A new genetic screening process has helped researchers understand the genetic causes of cancer, such as how mutations accumulated in a person’s life can cause leukemia.
The study shows that by comparing a person’s own DNA to that of their cancerous cells, researchers can find DNA mutations that may have led to abnormal cell growth, or cancer.
After sequencing a single leukemia patient’s healthy and cancerous DNA, researchers at Washington University School of Medicine in St. Louis were able to pinpoint several mutations out of hundreds that appeared likely to have contributed to his cancer’s development. He is the second patient with acute myeloid leukemia (AML) to have his entire genome and that of his cancerous tissue fully sequenced, rather than just the portions that are known to be prone to cancer-causing mutations.
“If we only look at genes with known or suspected links to cancer, we’ll miss many mutations that are potentially relevant,” co-author Richard Wilson said in statement.
The study by Mardis et al., published in The New England Journal of Medicine, identified a total of 750 mutations in the patient’s AML genome. Most of them proved irrelevant, but 64 were likely to be cancer-related. Two previously known mutations were newly linked to leukemia.
Timothy Lay, senior author of the study, explained in a statement that most patients with this type of leukemia are treated similarly, at least in the beginning. This study’s patient, for example, received various chemotherapy drugs. Defining cancer mutations could help determine which patients need aggressive treatment, such as a stem cell transplant, and which could be effectively treated with less intense therapies.
Personalized sequencing of entire cancer genomes is possible now because the accuracy and cost of genome sequencing technology has dramatically improved. This study took only a few months at one-third the cost of the first AML patient, who was sequenced only one year ago.
To date 350 cancer mutations are known, but thousands of cancer genomes will need to be screened to truly explain the genetic basis for cancer. This information could be used not just to guide physicians to the most effective treatment, but also to inform patients about their prognosis.

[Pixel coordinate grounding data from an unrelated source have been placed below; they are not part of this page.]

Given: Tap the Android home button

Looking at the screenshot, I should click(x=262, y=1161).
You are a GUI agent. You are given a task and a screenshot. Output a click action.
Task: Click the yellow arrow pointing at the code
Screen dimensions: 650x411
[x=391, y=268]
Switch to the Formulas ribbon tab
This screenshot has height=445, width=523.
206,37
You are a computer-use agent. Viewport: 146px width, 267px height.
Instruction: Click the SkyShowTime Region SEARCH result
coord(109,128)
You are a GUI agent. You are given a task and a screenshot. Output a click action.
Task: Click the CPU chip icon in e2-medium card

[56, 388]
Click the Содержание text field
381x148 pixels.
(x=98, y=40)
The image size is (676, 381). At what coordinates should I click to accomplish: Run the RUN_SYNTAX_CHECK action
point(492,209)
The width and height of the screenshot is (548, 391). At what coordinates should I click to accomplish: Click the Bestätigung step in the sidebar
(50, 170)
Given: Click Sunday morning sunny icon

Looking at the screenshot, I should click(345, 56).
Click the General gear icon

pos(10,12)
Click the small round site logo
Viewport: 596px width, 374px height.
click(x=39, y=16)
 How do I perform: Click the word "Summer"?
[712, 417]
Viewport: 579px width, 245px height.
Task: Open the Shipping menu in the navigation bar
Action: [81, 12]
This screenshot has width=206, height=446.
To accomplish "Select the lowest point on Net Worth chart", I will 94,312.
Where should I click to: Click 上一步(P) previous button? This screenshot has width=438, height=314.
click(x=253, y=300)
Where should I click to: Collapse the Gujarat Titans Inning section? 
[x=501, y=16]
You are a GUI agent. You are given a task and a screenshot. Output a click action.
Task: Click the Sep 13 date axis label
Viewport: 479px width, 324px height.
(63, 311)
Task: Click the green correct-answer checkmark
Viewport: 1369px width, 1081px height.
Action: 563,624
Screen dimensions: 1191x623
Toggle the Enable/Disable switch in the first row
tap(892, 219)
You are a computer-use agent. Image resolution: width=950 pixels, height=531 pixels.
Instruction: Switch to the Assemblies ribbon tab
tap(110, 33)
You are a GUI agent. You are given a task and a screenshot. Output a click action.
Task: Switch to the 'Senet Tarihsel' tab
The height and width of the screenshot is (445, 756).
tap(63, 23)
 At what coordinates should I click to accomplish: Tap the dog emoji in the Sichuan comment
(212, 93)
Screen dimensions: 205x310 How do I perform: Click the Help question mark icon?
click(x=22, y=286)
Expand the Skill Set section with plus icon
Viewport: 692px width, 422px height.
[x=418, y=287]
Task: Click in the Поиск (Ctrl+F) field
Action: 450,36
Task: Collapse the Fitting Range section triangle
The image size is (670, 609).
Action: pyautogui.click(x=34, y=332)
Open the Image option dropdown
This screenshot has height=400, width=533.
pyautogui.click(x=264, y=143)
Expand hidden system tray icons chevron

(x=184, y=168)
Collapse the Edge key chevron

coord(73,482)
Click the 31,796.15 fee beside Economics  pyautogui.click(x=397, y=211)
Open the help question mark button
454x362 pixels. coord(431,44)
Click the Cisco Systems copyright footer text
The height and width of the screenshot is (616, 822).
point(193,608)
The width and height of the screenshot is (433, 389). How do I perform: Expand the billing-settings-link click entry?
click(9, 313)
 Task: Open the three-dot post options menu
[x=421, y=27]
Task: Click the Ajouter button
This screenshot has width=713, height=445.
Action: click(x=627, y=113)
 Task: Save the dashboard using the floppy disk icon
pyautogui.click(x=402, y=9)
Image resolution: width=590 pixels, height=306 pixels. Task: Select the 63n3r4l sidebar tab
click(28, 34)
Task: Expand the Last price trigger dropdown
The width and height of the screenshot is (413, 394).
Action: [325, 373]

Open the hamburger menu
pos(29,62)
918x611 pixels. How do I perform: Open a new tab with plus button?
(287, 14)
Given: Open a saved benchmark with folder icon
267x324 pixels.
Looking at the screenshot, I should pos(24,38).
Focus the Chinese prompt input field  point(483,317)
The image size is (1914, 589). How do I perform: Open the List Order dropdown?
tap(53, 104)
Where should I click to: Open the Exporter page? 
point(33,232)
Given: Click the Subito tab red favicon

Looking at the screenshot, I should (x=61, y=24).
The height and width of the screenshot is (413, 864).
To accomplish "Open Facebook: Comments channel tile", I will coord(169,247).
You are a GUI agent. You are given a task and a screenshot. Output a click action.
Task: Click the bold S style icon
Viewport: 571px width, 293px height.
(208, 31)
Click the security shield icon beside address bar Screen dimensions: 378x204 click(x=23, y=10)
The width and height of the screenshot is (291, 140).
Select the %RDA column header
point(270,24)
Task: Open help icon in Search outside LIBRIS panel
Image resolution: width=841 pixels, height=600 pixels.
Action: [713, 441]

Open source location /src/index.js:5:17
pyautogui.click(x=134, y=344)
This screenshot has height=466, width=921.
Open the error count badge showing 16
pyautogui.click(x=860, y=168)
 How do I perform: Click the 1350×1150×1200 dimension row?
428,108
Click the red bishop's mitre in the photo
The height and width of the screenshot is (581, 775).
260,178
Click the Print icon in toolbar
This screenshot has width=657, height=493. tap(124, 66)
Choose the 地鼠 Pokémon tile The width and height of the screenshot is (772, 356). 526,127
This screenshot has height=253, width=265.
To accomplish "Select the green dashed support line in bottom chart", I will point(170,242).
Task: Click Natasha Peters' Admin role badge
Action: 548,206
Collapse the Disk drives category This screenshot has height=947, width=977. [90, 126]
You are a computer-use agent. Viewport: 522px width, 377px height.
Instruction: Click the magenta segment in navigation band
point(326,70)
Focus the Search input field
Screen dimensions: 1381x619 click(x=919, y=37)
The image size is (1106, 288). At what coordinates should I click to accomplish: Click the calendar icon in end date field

But do patients even want to know?
A recent study published in the Journal of Genetic Counseling suggests they do. Researchers found that 98 of 99 patients with ocular melanoma, a rare, untreatable eye cancer, said they wanted to know if their cancer had a genetic marker that gave them a 50 percent chance of dying within five years. Patients were relieved when the risk was low, but even when the risk was high they were enabled to plan financially and make the most of their time alive.
This very personalized medicine will continue to be driven by improved diagnostic testing, finding more predictive disease markers, and new therapies directed at cancer-specific mutations, James Downing wrote in a recent editorial published this month in The New England Journal of Medicine. He believes this technology will likely be used clinically long before we have a complete knowledge of cancer genes.